Home

Diary Scanning Project

2023-05-05. Omar Mustardo.

Sometime last year I learned about the existence of 50+ years of diaries from my great grandmother. That seemed worth preserving, so I reached out to my mother’s first cousin who had them. The cousin and other family members reasonably had concerns about distribution of this potentially private information, so the plan is just to keep a digital copy and not put it on archive.org. I was hoping to use archive.org since it provides a great book viewer, and is also reasonably certain to exist for a long time. I eventually got two boxes with all 11 diaries in the mail, and the work began.

How to scan

There is a lot of information about book scanning, but there isn’t a standard way to do it.

I tried out the cardboard box (sliced at an angle, to make a cradle for the book). It worked surprisingly well and I liked that it was easy to modify with scissors and tape.

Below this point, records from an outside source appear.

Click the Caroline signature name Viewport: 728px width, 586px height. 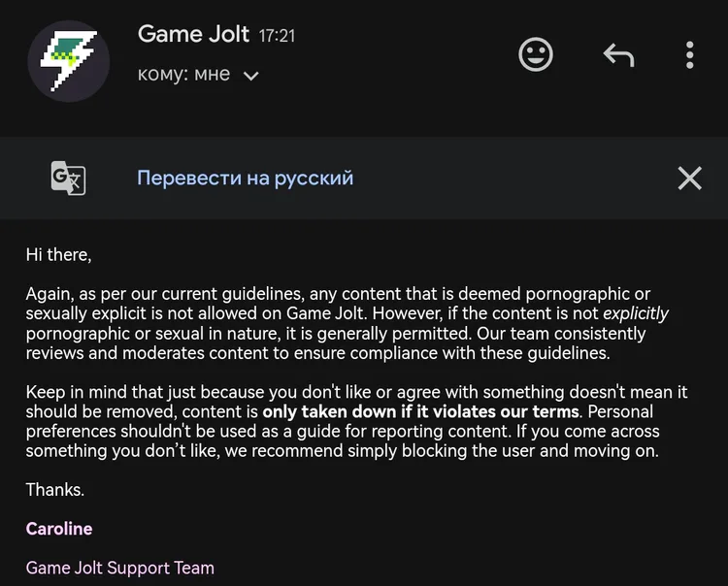point(59,529)
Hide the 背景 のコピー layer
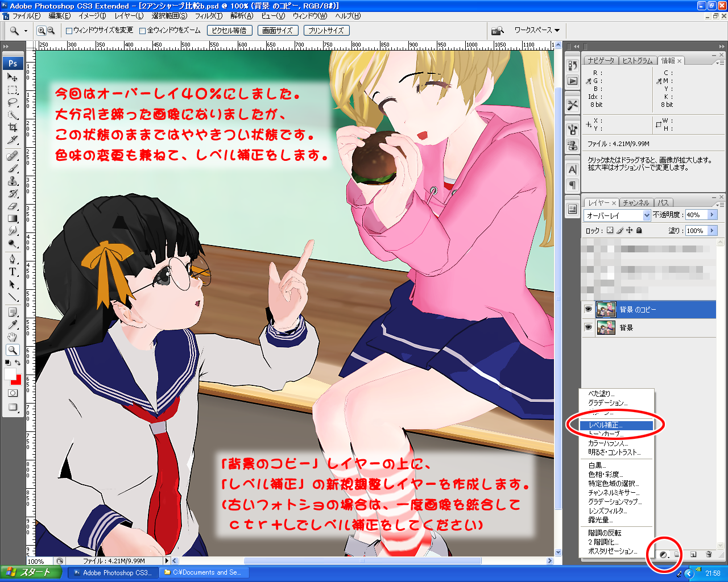The width and height of the screenshot is (728, 582). [x=588, y=310]
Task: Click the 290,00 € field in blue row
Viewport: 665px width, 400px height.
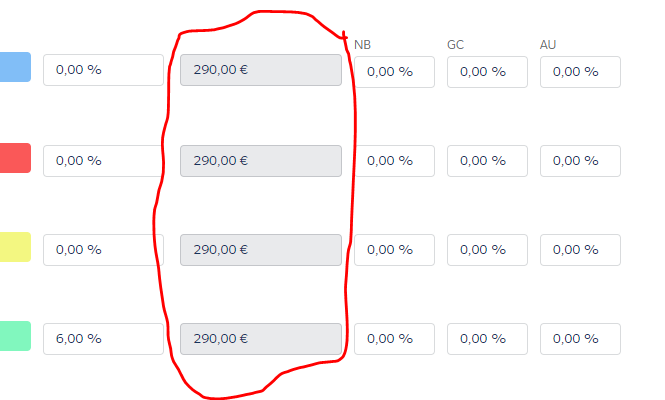Action: [261, 70]
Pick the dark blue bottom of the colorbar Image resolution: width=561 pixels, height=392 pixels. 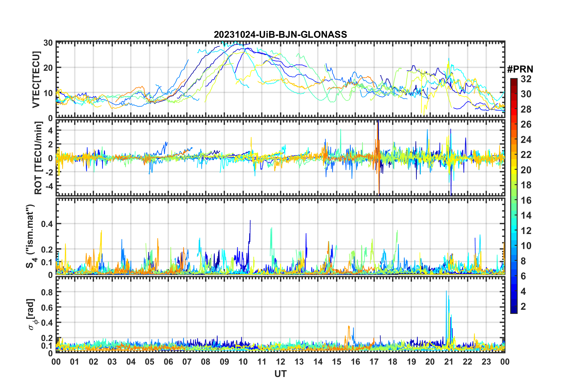click(x=514, y=311)
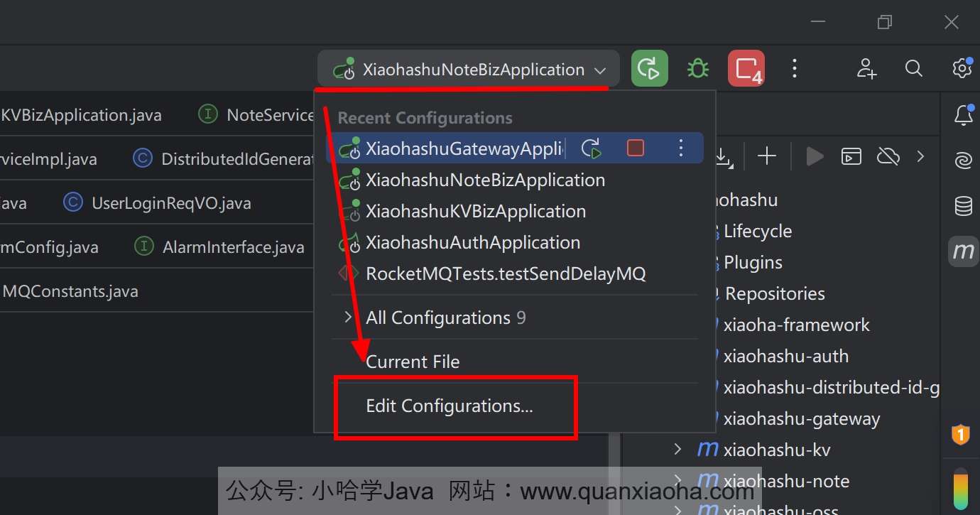The image size is (980, 515).
Task: Start debugging with the bug icon
Action: [x=697, y=69]
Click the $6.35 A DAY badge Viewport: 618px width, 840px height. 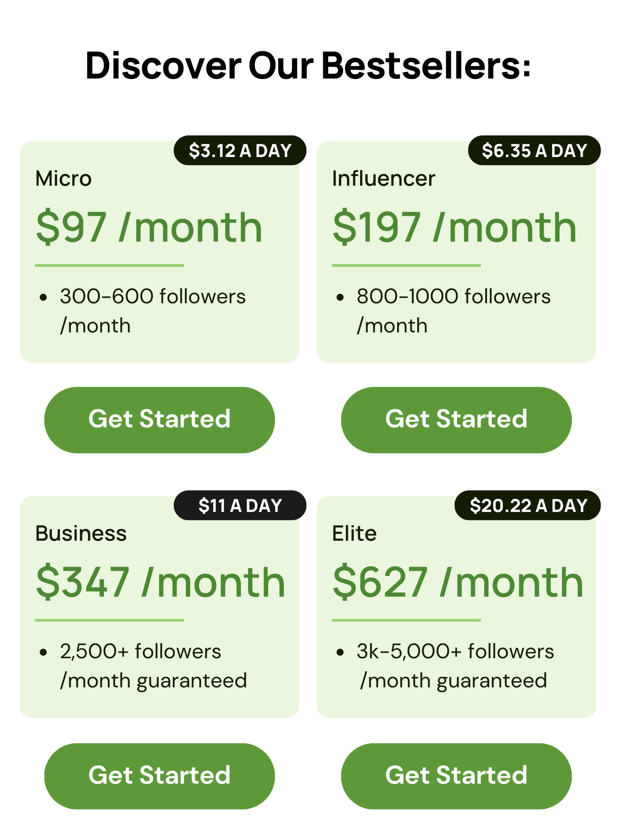click(x=534, y=151)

Advice for others would be to use a box significantly larger than the book so that postprocessing can’t confuse the edge of the box with the edge of the book. I reached out to a mailing list at work, which resulted in a lot of advice, and eventually someone who lent me a Czur Aura scanner. Here are some of the other tips in case it’s useful for others:

This search also led me down a rabbit hole around the story of Google Books, which is pretty interesting: https://www.theatlantic.com/technology/archive/2017/04/the-tragedy-of-google-books/523320/ and the Google-designed linear book scanner, is pretty neat if you haven’t seen it: https://linearbookscanner.org/ https://github.com/google/linear-book-scanner

Scanning - Czur Aura

The Czur Aura is essentially a camera and lights on a stand, a flat black mat as a background, and a foot pedal to trigger it. The foot pedal was extremely useful and in retrospect I wouldn’t want to scan without one. It has its own software which was easy to use and had no issues.

I ended up purchasing a small piece of clear acrylic at Home Depot to hold the pages flat, which avoided the need to de-warp in postprocessing and was definitely worthwhile. The acrylic ended up getting scratched up by the end and probably degraded image quality a bit. A sheet of glass with softened edges would probably have been better. This flattening glass is called a “platen”, and is also the name of the glass in a standard flatbed scanner.

It took 90-120 minutes to scan each diary. The variance was largely based on how easy the pages were to flatten. Some had pages that tended to stick together.

Postprocessing - ScanTailor

A minor pre-work step was to reorder and rename everything. Since I scanned the left and right sides separately, so they need to be interleaved. There was also sometimes a bad scan which I deleted and re-did, I needed to compress the number range (e.g. 1,2,4 -> 1,2,3). A little python handled this (see the scripts/ folder).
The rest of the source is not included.